しかし、建物に使われている技術に対して、人工台地に使われている技術がなんだか進みすぎてる感じも受けるんですよねぇ……。兵器にしても、まず銃がクリップ装填式ですし、爆撃機は二重反転プロペラですかね? 外見もなんかソ連臭が……。
もしかして、あまりに戦争やりすぎて、武器関係の技術すらも退化してる? ユーリの言う通り、食料生産していた方がマシだったかも知れませんね。
第2話 「風呂」「日記」「洗濯」
前話もでしたが、チトとユーリとのやり取りは、見てて楽しいですね。なんか、本に対して嫉妬したんでしょうかね。無意識に。日記をじーっと眺めている顔も、なんか、よからぬ事を企んでいるような感じで、よからぬ事が落書き程度で良かったです。

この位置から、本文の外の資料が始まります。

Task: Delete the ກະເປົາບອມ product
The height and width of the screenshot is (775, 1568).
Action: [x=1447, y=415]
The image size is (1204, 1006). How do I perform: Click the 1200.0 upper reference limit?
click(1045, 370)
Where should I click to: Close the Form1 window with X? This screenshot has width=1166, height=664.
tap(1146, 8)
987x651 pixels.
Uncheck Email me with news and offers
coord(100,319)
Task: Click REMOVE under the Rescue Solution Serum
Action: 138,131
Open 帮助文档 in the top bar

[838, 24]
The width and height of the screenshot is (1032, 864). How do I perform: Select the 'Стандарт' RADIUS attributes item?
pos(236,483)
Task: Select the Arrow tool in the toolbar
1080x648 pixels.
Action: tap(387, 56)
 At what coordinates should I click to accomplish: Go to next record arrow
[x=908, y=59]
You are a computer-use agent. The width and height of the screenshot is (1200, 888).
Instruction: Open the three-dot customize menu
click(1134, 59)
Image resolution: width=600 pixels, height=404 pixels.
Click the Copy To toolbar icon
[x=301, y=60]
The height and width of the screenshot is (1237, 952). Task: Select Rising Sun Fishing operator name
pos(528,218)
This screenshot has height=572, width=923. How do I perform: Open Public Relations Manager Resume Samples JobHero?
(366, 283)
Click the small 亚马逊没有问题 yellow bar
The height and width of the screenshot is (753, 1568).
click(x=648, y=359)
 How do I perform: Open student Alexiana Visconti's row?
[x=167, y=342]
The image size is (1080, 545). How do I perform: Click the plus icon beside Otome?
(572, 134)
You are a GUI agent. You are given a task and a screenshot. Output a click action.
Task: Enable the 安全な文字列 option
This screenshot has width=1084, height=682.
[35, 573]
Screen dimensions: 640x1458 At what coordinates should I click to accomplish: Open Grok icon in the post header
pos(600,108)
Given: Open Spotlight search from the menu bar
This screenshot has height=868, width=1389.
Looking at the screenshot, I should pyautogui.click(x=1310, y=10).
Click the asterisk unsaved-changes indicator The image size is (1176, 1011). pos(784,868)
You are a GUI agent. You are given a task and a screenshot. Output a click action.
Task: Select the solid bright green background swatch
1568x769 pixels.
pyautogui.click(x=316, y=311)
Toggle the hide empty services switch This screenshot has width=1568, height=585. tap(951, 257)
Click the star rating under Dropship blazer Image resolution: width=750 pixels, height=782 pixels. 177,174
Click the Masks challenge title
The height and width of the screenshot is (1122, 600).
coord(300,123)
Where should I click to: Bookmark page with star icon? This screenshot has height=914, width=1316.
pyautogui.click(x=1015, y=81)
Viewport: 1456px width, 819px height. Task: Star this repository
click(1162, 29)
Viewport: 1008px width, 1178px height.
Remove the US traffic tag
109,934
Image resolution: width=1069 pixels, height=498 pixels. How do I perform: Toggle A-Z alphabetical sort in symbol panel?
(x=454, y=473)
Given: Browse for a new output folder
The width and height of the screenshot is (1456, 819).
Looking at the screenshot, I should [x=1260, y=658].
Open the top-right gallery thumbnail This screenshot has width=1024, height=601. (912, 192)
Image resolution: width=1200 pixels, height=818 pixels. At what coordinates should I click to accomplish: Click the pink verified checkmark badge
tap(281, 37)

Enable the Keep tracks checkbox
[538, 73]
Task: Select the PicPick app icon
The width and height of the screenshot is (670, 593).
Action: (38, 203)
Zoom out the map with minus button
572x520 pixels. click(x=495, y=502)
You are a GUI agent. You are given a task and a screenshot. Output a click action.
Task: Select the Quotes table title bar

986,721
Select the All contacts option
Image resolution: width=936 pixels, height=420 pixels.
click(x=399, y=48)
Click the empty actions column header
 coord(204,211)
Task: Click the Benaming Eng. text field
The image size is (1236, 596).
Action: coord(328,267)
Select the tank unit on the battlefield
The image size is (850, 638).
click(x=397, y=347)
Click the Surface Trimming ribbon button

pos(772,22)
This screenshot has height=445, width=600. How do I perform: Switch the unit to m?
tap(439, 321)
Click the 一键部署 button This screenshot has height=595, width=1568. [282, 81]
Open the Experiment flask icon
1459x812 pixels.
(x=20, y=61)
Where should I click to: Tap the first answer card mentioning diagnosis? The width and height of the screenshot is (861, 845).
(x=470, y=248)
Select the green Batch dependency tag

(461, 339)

今回は温泉回でしたけど、あのお湯、何なんでしょうね。素直に考えれば地熱発電か何かなんでしょうけど、原発の冷却水だったり(それ以上はいけない
OPとEDについて。なんか、POPな感じの曲だったので心配していましたが、ちゃんと本編に合う感じのアニメーションで安心しました。とくにEDは、まさかの原作者ED。よーやるわ……。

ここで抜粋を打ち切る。